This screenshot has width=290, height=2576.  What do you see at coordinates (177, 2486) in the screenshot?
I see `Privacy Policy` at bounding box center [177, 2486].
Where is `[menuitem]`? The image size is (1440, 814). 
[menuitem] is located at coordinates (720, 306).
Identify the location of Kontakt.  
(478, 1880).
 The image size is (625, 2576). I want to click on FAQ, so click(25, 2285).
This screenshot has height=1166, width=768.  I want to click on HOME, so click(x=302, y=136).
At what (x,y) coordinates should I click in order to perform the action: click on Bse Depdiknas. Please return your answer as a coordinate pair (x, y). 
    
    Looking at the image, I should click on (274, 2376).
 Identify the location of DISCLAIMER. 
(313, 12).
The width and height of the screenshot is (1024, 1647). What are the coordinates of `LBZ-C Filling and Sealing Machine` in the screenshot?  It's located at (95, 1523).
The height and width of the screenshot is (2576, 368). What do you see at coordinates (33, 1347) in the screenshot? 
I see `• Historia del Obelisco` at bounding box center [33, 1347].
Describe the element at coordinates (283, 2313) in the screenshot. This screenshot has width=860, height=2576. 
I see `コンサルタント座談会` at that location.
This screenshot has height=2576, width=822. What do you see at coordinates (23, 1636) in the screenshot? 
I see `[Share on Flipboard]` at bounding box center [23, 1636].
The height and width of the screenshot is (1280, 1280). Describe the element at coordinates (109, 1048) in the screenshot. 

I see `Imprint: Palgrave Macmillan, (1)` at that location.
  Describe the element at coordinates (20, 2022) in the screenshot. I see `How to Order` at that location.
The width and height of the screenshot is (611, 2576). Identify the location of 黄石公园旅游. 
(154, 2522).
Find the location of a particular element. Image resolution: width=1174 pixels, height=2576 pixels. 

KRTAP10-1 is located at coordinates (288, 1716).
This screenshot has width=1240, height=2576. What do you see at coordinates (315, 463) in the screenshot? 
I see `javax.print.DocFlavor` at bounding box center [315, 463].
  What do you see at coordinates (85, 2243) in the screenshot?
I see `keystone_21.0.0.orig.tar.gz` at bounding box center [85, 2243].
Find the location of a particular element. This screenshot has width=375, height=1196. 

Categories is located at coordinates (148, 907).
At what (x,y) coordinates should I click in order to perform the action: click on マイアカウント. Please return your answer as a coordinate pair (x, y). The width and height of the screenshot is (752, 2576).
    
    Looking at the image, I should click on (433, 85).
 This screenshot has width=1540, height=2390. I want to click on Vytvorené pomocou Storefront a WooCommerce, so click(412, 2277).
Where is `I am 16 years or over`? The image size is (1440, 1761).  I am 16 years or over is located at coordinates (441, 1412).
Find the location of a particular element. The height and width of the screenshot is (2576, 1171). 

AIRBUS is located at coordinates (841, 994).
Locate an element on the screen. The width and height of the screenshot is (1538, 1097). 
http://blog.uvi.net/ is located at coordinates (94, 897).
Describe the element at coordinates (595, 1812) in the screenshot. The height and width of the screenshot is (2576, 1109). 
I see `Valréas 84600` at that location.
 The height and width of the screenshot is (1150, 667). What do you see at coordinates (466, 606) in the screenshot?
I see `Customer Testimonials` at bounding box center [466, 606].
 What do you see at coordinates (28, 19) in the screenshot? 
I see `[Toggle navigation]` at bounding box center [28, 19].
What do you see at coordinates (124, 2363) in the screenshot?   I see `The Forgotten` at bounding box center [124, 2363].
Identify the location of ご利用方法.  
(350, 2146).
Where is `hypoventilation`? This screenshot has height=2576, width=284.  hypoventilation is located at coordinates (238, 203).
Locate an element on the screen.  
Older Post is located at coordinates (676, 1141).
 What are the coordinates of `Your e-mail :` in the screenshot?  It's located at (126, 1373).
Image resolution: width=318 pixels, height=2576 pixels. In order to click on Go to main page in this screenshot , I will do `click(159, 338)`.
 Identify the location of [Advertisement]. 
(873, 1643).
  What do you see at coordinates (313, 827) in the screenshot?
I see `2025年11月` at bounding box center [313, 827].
* * *
→ REQUIRED TASK: Copy out all of the records above, swapping "Identify the location of" for "Find the position of" and leaving everything else unchanged.

→ FULL ANSWER:
This screenshot has width=290, height=2576.  What do you see at coordinates (177, 2486) in the screenshot?
I see `Privacy Policy` at bounding box center [177, 2486].
Where is `[menuitem]`? The image size is (1440, 814). 
[menuitem] is located at coordinates (720, 306).
Find the position of Kontakt.  
(478, 1880).
 The image size is (625, 2576). I want to click on FAQ, so click(25, 2285).
This screenshot has height=1166, width=768.  I want to click on HOME, so click(x=302, y=136).
At what (x,y) coordinates should I click in order to perform the action: click on Bse Depdiknas. Please return your answer as a coordinate pair (x, y). 
    
    Looking at the image, I should click on (274, 2376).
 Find the position of DISCLAIMER. 
(313, 12).
The width and height of the screenshot is (1024, 1647). What are the coordinates of `LBZ-C Filling and Sealing Machine` in the screenshot?  It's located at (95, 1523).
The height and width of the screenshot is (2576, 368). What do you see at coordinates (33, 1347) in the screenshot? 
I see `• Historia del Obelisco` at bounding box center [33, 1347].
Describe the element at coordinates (283, 2313) in the screenshot. This screenshot has width=860, height=2576. 
I see `コンサルタント座談会` at that location.
This screenshot has height=2576, width=822. What do you see at coordinates (23, 1636) in the screenshot? 
I see `[Share on Flipboard]` at bounding box center [23, 1636].
The height and width of the screenshot is (1280, 1280). Describe the element at coordinates (109, 1048) in the screenshot. 

I see `Imprint: Palgrave Macmillan, (1)` at that location.
  Describe the element at coordinates (20, 2022) in the screenshot. I see `How to Order` at that location.
The width and height of the screenshot is (611, 2576). Find the position of 黄石公园旅游. 
(154, 2522).
Find the location of a particular element. Image resolution: width=1174 pixels, height=2576 pixels. 

KRTAP10-1 is located at coordinates (288, 1716).
This screenshot has width=1240, height=2576. What do you see at coordinates (315, 463) in the screenshot? 
I see `javax.print.DocFlavor` at bounding box center [315, 463].
  What do you see at coordinates (85, 2243) in the screenshot?
I see `keystone_21.0.0.orig.tar.gz` at bounding box center [85, 2243].
Find the location of a particular element. This screenshot has width=375, height=1196. 

Categories is located at coordinates (148, 907).
At what (x,y) coordinates should I click in order to perform the action: click on マイアカウント. Please return your answer as a coordinate pair (x, y). The width and height of the screenshot is (752, 2576).
    
    Looking at the image, I should click on (433, 85).
 This screenshot has width=1540, height=2390. I want to click on Vytvorené pomocou Storefront a WooCommerce, so click(412, 2277).
Where is `I am 16 years or over`? The image size is (1440, 1761).  I am 16 years or over is located at coordinates (441, 1412).
Find the location of a particular element. The height and width of the screenshot is (2576, 1171). 

AIRBUS is located at coordinates (841, 994).
Locate an element on the screen. The width and height of the screenshot is (1538, 1097). 
http://blog.uvi.net/ is located at coordinates (94, 897).
Describe the element at coordinates (595, 1812) in the screenshot. The height and width of the screenshot is (2576, 1109). 
I see `Valréas 84600` at that location.
 The height and width of the screenshot is (1150, 667). What do you see at coordinates (466, 606) in the screenshot?
I see `Customer Testimonials` at bounding box center [466, 606].
 What do you see at coordinates (28, 19) in the screenshot? 
I see `[Toggle navigation]` at bounding box center [28, 19].
What do you see at coordinates (124, 2363) in the screenshot?   I see `The Forgotten` at bounding box center [124, 2363].
Find the position of ご利用方法.  
(350, 2146).
Where is `hypoventilation`? This screenshot has height=2576, width=284.  hypoventilation is located at coordinates (238, 203).
Locate an element on the screen.  
Older Post is located at coordinates (676, 1141).
 What are the coordinates of `Your e-mail :` in the screenshot?  It's located at (126, 1373).
Image resolution: width=318 pixels, height=2576 pixels. In order to click on Go to main page in this screenshot , I will do `click(159, 338)`.
 Find the position of [Advertisement]. 
(873, 1643).
  What do you see at coordinates (313, 827) in the screenshot?
I see `2025年11月` at bounding box center [313, 827].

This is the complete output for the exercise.